<<<<
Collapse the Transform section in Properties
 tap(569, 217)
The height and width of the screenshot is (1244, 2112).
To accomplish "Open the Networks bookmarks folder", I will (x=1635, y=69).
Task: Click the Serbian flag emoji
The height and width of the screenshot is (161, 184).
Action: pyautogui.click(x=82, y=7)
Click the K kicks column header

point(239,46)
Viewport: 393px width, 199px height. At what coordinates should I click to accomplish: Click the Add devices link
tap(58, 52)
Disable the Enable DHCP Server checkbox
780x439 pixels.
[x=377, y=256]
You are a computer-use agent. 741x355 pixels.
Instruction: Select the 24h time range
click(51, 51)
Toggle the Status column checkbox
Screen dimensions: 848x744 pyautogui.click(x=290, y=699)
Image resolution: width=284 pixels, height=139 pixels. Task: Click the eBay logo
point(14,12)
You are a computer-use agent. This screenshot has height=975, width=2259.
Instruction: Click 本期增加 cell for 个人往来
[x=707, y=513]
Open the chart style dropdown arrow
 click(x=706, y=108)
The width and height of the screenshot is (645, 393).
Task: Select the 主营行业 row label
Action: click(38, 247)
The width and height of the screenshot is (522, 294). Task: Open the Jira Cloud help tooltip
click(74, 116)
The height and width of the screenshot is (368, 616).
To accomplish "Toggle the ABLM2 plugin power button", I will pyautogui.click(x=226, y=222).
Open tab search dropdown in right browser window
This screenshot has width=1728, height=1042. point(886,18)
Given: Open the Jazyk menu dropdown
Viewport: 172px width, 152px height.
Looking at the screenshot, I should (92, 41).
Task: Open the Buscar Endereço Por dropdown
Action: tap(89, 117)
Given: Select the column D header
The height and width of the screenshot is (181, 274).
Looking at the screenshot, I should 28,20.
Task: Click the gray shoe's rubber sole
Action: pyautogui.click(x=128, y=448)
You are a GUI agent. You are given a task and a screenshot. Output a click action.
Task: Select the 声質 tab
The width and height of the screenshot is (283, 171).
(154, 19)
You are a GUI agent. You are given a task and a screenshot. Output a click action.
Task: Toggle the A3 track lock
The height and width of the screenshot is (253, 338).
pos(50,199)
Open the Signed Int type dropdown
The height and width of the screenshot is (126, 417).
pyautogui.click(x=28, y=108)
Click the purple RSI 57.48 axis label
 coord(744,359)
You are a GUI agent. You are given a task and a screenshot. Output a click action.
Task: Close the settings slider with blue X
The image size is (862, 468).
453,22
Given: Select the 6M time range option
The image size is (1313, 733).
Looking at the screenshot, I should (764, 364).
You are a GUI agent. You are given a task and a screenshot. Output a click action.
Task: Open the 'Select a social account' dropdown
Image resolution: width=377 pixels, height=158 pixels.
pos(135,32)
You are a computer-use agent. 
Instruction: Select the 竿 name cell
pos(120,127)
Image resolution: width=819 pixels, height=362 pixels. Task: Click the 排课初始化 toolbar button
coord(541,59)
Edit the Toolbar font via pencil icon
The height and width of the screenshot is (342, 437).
>>>>
Your goal: Reproduce every one of the records above line for line, with no change to any character.

Answer to the problem:
Collapse the Transform section in Properties
 tap(569, 217)
The height and width of the screenshot is (1244, 2112).
To accomplish "Open the Networks bookmarks folder", I will (x=1635, y=69).
Task: Click the Serbian flag emoji
The height and width of the screenshot is (161, 184).
Action: pyautogui.click(x=82, y=7)
Click the K kicks column header

point(239,46)
Viewport: 393px width, 199px height. At what coordinates should I click to accomplish: Click the Add devices link
tap(58, 52)
Disable the Enable DHCP Server checkbox
780x439 pixels.
[x=377, y=256]
You are a computer-use agent. 741x355 pixels.
Instruction: Select the 24h time range
click(51, 51)
Toggle the Status column checkbox
Screen dimensions: 848x744 pyautogui.click(x=290, y=699)
Image resolution: width=284 pixels, height=139 pixels. Task: Click the eBay logo
point(14,12)
You are a computer-use agent. This screenshot has height=975, width=2259.
Instruction: Click 本期增加 cell for 个人往来
[x=707, y=513]
Open the chart style dropdown arrow
 click(x=706, y=108)
The width and height of the screenshot is (645, 393).
Task: Select the 主营行业 row label
Action: click(38, 247)
The width and height of the screenshot is (522, 294). Task: Open the Jira Cloud help tooltip
click(74, 116)
The height and width of the screenshot is (368, 616).
To accomplish "Toggle the ABLM2 plugin power button", I will pyautogui.click(x=226, y=222).
Open tab search dropdown in right browser window
This screenshot has width=1728, height=1042. point(886,18)
Given: Open the Jazyk menu dropdown
Viewport: 172px width, 152px height.
Looking at the screenshot, I should (92, 41).
Task: Open the Buscar Endereço Por dropdown
Action: tap(89, 117)
Given: Select the column D header
The height and width of the screenshot is (181, 274).
Looking at the screenshot, I should 28,20.
Task: Click the gray shoe's rubber sole
Action: pyautogui.click(x=128, y=448)
You are a GUI agent. You are given a task and a screenshot. Output a click action.
Task: Select the 声質 tab
The width and height of the screenshot is (283, 171).
(154, 19)
You are a GUI agent. You are given a task and a screenshot. Output a click action.
Task: Toggle the A3 track lock
The height and width of the screenshot is (253, 338).
pos(50,199)
Open the Signed Int type dropdown
The height and width of the screenshot is (126, 417).
pyautogui.click(x=28, y=108)
Click the purple RSI 57.48 axis label
 coord(744,359)
You are a GUI agent. You are given a task and a screenshot. Output a click action.
Task: Close the settings slider with blue X
The image size is (862, 468).
453,22
Given: Select the 6M time range option
The image size is (1313, 733).
Looking at the screenshot, I should (764, 364).
You are a GUI agent. You are given a task and a screenshot. Output a click action.
Task: Open the 'Select a social account' dropdown
Image resolution: width=377 pixels, height=158 pixels.
pos(135,32)
You are a computer-use agent. 
Instruction: Select the 竿 name cell
pos(120,127)
Image resolution: width=819 pixels, height=362 pixels. Task: Click the 排课初始化 toolbar button
coord(541,59)
Edit the Toolbar font via pencil icon
The height and width of the screenshot is (342, 437).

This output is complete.